この記事をまとめると
■トヨタは東京オートサロン2023で環境対応したAE86を発表した
■コンバージョンEVと既存のエンジンをベースに水素を燃料としたモデルに改造されている
■衝突安全性やブレーキ性能などに関わる安全面にまだまだ課題があると考えられる
コンバージョンEVや水素エンジン換装は救世主になれるのか
2023年の東京オートサロンでは、トヨタが製作したAE86(カローラレビンとスプリンタートレノ)が大いに注目を集めた。新車と見まごうほどパリッとレストアされているだけではなく、それぞれが環境対応のパワートレインにコンバージョンされていたからだ。
具体的には、レビンがEV化され、トレノは水素エンジンへとアップデートされていた。いずれも排ガスを出さないゼロエミッションとなる。こうしたソリューションを用いれば、カーボンニュートラル政策によって、「実質的に化石燃料が使えない世のなかになったとしても旧車に乗り続けられる」と、トヨタの提案は歓迎されている。
こうした旧車のゼロエミッション・コンバージョンという手法に課題はないのだろうか。
一般論として、EVコンバージョンについていえば、重量増への対応が大きな課題となろう。
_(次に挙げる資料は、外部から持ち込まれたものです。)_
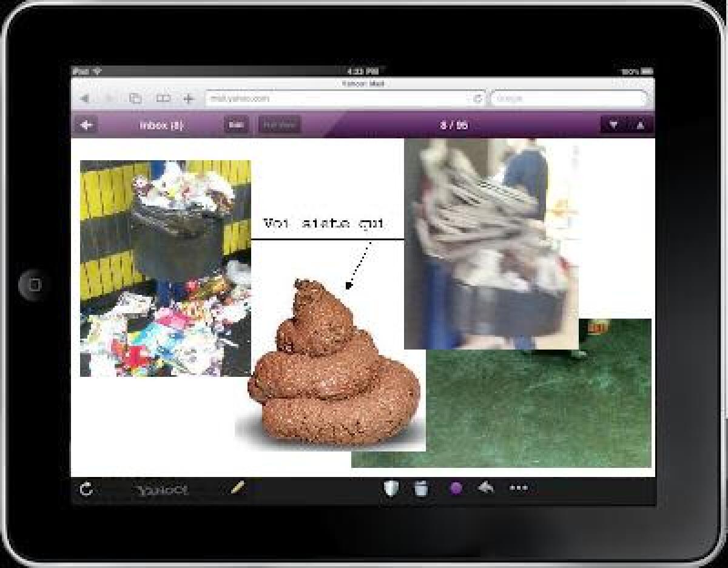
Task: Compose a new email with the pencil icon
Action: [238, 488]
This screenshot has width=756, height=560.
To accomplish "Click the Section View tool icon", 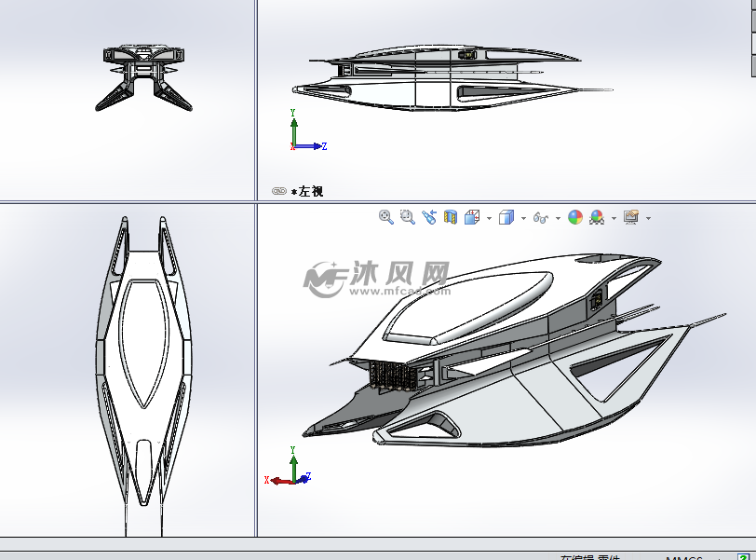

航続距離は100km以下と短くてもよいと割り切れば車両重量は抑えられるかもしれないが、ある程度実用的な航続距離を求めていくと、現時点の技術レベルでは100kg単位でバッテリーを積んでいく必要がある。
そこで課題となるのは、バッテリー搭載位置を考慮した衝突安全性と、重量増に対応したブレーキ性能の確保だ。
個人が、自己責任でEVへ改造するのであればまだしも、ビジネスとしてEVコンバージョンするのであれば、しっかり止まれないクルマになってしまうというのはあり得ないだろうし、もしメーカー自身がコンバージョンを事業化するのであれば、衝突安全性について無視するわけにはいかないはずだ。